Russel G. Foster est professeur de neurologie circadienne et responsable du Département d’ophtalmologie de l’Université d’Oxford; le professeur Jean-François Demonet est chercheur à l’Institut national de la santé et de la recherche médicale (INSERM), médecin-chef du service de neurologie du CHUV, directeur du Centre Leenaards de la Mémoire du CHUV; le professeur Julien Bogousslavsky est spécialiste FMH en neurologie, médecin répondant au Neurocentre GSMN, médecinchef neurologie et neuroréhabilitation, il exerce également à la Clinique Valmont et à la Clinique de Montchoisi.

A la recherche des excitants cachés
Même si on a pris l’habitude de se méfier du café après 17h, la caféine a le chic de se cacher là où on ne l’attend pas. Au lieu de nous envoyer dans les bras de Morphée, certaines infusions – qu’on prend pour tout autre chose – nous donnent ainsi un coup de fouet équivalent à celui d’un espresso. Un exemple: la tisane de maté aux vertus amincissantes mais trop énergisante. Méfiance aussi à l’égard de notre petit rituel sucré d’avant coucher: «Le chocolat noir a un effet apaisant sur notre moral mais tonique sur notre organisme. Mieux vaut donc le consommer plus tôt dans la journée», explique le Dr Franck Senninger, médecin spécialiste de la nutrition et du sommeil, auteur de Un cerveau efficace (éd. Jouvence). On se méfie également de l’alcool: «A partir de 2 verres de vin, on trouve certes plus facilement le sommeil mais on est sujet aux insomnies de la 2e partie de la nuit, c’està- dire qu’on se réveille fréquemment, qu’on a du mal à se rendormir et qu’au final on dort moins longtemps», poursuit le spécialiste. D’autres aliments ralentissent la digestion et font augmenter notre température corporelle.

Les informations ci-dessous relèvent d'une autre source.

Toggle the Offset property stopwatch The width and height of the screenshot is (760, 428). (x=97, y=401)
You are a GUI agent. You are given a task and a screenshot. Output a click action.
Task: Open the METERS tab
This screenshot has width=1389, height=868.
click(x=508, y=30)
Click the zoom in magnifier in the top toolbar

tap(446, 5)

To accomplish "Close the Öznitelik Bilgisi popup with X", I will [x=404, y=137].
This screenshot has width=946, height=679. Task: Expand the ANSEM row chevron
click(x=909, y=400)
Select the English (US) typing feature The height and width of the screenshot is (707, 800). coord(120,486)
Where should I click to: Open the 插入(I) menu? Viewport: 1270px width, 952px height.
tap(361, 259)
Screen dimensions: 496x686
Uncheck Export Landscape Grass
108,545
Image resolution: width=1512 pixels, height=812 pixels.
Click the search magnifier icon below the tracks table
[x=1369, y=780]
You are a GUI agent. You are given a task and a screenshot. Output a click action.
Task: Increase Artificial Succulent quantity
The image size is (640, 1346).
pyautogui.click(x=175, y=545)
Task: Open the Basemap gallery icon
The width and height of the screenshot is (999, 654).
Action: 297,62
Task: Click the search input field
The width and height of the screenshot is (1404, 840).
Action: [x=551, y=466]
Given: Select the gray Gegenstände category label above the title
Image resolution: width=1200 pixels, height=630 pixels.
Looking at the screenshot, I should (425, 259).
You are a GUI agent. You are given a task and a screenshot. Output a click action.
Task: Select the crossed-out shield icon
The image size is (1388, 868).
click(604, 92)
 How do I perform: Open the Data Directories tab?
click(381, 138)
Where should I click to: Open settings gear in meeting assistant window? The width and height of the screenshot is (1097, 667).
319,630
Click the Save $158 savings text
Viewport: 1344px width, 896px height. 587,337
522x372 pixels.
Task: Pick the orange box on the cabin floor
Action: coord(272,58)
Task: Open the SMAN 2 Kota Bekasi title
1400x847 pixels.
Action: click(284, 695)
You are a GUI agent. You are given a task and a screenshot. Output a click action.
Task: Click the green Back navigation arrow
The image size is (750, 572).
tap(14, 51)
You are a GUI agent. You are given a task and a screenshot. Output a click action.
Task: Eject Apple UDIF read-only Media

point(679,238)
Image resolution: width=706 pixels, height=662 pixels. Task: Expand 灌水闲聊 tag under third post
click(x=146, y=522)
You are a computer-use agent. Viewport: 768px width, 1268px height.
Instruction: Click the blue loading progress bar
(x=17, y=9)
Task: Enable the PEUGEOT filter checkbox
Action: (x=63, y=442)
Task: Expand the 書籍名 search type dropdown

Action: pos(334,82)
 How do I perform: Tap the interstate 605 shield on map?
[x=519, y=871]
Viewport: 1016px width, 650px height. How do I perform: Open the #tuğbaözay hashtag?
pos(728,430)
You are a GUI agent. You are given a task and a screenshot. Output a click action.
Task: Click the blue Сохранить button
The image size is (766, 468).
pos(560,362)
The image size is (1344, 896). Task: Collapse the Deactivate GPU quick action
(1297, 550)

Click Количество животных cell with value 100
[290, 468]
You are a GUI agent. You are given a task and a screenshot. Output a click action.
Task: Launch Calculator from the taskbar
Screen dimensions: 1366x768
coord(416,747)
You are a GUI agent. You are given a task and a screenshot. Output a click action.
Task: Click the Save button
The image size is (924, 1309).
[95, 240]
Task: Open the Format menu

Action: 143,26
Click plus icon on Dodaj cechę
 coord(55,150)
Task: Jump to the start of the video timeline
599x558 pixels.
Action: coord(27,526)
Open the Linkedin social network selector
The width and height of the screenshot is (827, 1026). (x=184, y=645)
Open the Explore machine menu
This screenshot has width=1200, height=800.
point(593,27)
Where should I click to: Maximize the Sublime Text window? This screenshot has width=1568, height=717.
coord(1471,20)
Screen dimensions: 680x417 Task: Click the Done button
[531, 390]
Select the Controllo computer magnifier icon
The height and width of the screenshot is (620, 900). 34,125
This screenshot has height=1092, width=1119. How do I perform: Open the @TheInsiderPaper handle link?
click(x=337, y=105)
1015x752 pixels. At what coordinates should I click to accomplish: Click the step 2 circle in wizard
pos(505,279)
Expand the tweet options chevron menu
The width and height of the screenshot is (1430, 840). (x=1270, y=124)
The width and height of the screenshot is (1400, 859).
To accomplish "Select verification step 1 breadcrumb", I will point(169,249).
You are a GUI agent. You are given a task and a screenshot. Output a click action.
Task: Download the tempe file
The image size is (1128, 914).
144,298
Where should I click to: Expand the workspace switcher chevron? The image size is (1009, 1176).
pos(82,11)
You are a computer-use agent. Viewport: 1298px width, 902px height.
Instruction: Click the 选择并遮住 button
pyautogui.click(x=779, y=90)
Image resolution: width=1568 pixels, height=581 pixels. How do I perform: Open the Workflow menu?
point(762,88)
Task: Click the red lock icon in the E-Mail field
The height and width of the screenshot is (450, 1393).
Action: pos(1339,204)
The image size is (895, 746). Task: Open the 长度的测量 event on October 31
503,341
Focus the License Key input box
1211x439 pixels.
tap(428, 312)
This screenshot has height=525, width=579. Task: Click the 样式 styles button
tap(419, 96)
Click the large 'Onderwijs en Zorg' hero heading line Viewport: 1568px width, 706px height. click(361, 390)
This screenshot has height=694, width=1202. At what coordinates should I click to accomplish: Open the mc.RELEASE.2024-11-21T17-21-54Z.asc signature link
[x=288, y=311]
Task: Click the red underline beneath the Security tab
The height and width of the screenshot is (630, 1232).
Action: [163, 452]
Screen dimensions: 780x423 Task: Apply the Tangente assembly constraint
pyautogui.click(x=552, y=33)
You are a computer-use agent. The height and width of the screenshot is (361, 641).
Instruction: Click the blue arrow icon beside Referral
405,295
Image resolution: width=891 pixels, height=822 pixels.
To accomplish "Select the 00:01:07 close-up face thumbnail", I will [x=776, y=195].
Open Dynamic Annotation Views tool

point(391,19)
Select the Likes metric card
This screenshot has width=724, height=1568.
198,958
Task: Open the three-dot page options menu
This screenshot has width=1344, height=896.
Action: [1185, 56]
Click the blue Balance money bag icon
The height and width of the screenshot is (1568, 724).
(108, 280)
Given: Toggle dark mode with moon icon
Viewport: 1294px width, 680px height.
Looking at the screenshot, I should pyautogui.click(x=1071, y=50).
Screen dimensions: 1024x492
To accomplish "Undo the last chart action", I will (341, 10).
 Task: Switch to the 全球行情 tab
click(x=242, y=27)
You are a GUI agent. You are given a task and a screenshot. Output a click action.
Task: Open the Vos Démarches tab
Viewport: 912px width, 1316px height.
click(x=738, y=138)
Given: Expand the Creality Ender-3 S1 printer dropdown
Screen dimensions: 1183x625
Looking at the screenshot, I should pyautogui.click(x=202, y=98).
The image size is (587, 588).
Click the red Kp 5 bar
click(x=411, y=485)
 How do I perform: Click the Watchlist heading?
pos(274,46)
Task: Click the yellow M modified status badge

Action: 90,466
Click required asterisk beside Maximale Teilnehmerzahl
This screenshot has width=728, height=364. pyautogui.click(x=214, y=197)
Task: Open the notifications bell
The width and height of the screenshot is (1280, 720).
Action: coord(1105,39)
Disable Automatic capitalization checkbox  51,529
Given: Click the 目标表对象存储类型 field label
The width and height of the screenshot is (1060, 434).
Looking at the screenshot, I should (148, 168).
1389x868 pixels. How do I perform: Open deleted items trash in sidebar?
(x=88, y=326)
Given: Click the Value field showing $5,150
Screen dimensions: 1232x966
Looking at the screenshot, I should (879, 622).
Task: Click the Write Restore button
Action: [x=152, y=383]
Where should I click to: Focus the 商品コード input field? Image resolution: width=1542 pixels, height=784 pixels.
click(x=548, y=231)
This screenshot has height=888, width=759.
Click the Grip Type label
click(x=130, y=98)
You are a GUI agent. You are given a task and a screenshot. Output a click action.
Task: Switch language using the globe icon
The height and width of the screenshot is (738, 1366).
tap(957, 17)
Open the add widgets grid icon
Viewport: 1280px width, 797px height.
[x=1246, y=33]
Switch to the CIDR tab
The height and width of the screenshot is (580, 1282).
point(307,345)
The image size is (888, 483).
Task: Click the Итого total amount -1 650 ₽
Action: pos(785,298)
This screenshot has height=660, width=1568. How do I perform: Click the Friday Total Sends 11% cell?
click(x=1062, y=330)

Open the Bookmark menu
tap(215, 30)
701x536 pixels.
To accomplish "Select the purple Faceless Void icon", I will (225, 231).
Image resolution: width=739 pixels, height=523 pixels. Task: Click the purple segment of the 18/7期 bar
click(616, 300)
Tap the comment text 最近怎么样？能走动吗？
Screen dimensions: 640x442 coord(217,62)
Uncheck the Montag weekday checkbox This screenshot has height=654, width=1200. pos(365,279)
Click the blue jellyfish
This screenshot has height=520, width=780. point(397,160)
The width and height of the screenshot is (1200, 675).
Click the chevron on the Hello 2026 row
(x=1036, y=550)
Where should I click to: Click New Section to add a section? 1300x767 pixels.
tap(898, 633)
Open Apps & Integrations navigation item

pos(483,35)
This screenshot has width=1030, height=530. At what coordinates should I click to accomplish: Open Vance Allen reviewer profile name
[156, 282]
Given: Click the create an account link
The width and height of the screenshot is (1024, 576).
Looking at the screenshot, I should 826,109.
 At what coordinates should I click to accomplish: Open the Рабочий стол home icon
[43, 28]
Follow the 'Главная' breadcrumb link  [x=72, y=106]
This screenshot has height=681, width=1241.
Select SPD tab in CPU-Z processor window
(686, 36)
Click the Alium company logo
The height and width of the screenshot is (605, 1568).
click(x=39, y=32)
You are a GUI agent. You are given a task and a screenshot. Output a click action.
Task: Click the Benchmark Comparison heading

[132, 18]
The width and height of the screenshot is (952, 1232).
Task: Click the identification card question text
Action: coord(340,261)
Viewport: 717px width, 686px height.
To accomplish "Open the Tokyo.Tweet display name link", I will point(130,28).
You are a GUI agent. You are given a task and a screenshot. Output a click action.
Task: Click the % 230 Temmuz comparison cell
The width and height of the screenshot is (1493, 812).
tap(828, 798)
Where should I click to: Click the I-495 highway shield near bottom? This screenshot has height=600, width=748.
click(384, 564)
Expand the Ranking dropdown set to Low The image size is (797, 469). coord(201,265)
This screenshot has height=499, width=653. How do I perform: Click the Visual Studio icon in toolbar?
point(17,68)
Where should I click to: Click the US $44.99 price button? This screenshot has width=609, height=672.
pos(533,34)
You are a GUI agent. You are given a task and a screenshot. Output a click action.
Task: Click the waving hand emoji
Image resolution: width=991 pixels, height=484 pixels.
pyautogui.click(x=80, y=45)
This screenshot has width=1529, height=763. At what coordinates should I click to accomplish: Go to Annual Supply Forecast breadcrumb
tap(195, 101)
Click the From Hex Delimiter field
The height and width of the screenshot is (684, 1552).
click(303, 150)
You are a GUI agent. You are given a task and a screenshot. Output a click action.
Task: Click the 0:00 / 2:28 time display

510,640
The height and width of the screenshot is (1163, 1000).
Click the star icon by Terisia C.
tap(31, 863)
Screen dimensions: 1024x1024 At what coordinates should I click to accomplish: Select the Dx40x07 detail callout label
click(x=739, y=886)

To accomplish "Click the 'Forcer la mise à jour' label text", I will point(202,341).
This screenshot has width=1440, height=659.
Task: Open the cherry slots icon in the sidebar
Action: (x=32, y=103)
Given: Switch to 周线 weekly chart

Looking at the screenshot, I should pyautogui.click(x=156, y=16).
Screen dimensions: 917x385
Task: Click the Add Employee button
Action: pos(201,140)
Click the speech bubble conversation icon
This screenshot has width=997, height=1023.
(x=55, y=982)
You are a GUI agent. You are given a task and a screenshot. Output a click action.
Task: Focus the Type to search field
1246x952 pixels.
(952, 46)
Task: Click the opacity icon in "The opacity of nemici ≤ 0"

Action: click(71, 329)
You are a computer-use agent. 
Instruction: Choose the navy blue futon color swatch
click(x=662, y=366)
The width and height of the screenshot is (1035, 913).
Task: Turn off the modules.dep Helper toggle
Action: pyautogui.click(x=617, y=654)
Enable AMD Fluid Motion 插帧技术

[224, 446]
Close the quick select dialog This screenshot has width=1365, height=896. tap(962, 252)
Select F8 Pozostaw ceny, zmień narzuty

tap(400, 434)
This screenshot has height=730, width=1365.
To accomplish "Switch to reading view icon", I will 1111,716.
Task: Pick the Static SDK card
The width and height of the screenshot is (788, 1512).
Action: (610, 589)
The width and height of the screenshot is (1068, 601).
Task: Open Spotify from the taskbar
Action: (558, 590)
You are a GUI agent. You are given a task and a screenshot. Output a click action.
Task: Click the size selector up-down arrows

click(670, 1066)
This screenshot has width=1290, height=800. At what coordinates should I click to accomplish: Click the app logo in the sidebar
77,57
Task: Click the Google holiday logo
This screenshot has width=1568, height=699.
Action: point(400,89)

Or celle-ci doit baisser pour que nous trouvions le sommeil. On évite donc les soupers à base de plats superépicés, trop riches en acides gras saturés (charcuterie, fromage, friture, viande rouge) ou bourrés d’acides gras trans (viennoiseries, préparations industrielles). Enfin, pour des raisons digestives toujours, il est préférable de ne pas souper trop tard, c’est-à-dire au moins deux bonnes heures avant l’extinction des feux.

Du miel, dès le matin
Passer une bonne nuit, ça se prépare dès le matin. D’ailleurs, notre petit déjeuner à la française avec ses tartines et ses croissants n’est pas adapté à notre physiologie. Mieux vaudrait les remplacer par du jambon maigre, des oeufs, des yaourts, du fromage et des céréales. Les protéines animales ou végétales qu’ils contiennent favorisent la production des neurotransmetteurs diurnes et nous permettent de démarrer la journée du bon pied. On pense également au miel: une cuillerée à café le matin relance la production de tryptophane le soir et optimise la synthèse de sérotonine.